(Records from a collection):
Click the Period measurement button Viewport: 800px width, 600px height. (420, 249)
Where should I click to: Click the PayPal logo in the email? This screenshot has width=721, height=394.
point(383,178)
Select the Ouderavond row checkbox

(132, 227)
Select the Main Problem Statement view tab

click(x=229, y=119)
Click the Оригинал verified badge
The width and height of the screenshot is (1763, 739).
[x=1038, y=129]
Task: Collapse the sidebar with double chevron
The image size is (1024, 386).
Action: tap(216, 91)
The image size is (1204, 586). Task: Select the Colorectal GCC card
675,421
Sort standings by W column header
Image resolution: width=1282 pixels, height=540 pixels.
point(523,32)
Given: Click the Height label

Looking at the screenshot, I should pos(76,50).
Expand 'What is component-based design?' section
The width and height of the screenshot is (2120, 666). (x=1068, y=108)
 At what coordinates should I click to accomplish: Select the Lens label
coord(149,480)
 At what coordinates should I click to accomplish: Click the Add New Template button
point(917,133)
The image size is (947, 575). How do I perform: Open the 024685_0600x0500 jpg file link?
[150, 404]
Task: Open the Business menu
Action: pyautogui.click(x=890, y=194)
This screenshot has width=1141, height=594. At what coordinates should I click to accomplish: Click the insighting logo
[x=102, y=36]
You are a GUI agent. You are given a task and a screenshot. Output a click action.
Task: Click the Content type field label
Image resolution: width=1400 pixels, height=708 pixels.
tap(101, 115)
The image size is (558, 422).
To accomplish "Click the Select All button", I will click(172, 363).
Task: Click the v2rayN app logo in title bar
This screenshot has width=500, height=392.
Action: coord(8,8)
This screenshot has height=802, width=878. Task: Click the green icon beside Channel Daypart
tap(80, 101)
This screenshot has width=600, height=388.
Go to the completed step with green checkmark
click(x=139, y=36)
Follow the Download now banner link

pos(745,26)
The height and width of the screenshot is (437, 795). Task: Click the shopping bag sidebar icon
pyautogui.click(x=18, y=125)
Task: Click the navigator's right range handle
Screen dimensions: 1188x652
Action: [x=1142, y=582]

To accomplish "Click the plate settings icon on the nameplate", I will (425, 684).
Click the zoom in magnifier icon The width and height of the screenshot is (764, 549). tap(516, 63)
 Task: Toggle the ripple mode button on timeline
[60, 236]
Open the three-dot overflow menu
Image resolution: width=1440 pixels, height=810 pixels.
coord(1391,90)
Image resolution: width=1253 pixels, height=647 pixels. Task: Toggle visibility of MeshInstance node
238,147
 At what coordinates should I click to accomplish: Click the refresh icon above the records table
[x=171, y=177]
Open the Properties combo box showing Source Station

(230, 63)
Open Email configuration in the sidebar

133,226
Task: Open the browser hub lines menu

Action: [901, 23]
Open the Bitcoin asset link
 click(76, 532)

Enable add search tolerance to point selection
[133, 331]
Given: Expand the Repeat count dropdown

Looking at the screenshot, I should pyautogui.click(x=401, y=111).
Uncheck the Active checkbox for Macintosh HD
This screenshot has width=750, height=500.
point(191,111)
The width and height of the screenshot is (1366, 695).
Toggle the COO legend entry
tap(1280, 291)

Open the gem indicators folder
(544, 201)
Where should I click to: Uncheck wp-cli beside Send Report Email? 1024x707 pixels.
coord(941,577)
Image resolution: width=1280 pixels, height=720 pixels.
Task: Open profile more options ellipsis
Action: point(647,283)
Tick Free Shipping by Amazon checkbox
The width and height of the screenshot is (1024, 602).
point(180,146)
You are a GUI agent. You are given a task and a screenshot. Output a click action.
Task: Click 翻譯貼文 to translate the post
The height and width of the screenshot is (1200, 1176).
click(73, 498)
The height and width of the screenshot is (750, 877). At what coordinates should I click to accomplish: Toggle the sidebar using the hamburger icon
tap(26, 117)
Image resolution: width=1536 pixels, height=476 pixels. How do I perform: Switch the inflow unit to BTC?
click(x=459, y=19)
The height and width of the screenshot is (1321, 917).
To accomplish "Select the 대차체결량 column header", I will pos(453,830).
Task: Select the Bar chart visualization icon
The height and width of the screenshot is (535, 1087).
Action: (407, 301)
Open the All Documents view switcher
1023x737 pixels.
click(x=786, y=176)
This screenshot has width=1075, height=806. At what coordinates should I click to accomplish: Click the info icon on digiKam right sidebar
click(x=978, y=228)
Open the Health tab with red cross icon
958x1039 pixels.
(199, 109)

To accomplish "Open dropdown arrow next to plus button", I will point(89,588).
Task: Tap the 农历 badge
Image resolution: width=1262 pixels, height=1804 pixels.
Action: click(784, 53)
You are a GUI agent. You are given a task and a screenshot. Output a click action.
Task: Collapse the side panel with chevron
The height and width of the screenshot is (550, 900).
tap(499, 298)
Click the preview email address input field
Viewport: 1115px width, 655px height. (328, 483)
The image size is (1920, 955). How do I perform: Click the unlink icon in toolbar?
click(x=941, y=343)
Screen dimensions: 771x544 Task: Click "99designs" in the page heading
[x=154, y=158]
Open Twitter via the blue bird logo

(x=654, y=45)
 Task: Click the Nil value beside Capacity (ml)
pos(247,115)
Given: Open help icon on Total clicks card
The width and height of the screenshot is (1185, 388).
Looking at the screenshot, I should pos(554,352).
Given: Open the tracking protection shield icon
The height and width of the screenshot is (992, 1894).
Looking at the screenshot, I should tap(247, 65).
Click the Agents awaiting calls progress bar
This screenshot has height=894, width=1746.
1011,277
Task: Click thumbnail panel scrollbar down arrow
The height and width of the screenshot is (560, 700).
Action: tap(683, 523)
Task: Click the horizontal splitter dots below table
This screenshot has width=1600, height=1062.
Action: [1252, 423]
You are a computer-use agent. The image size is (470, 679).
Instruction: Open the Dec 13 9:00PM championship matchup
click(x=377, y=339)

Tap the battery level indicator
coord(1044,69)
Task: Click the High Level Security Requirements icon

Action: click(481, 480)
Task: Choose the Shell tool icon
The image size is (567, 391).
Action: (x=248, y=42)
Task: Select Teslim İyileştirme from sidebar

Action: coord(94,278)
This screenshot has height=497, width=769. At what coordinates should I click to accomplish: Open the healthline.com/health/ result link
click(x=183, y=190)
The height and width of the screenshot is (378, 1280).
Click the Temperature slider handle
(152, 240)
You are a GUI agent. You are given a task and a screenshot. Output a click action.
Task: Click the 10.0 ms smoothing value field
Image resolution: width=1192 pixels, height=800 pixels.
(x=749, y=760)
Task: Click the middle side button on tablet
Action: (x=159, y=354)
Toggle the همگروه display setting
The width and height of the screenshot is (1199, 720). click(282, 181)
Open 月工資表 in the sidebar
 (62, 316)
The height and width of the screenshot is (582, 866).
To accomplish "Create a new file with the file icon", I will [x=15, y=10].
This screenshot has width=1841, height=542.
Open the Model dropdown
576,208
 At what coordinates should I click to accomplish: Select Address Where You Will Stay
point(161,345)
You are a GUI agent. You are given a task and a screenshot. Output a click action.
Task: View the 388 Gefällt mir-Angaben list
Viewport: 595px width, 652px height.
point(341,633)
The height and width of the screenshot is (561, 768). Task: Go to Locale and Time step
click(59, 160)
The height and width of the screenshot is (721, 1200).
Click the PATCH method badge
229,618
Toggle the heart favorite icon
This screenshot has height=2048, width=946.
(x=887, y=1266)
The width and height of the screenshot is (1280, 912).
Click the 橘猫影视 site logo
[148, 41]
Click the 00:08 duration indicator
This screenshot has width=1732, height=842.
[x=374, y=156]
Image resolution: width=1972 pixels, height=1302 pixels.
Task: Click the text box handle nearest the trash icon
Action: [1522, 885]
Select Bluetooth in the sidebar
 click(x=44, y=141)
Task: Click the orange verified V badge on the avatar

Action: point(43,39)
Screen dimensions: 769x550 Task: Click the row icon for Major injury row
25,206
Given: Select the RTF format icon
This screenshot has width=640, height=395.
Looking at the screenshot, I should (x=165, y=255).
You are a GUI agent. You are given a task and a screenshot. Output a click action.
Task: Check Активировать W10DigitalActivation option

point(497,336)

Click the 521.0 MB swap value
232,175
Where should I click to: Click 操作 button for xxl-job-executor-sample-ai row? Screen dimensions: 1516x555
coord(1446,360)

(TASK DETAILS): Find every line of the data that includes the string "Collapse". Copy each of those lines.

(RESPONSE TO THIS TASK):
Task: Collapse the sidebar with double chevron
Task: Collapse the side panel with chevron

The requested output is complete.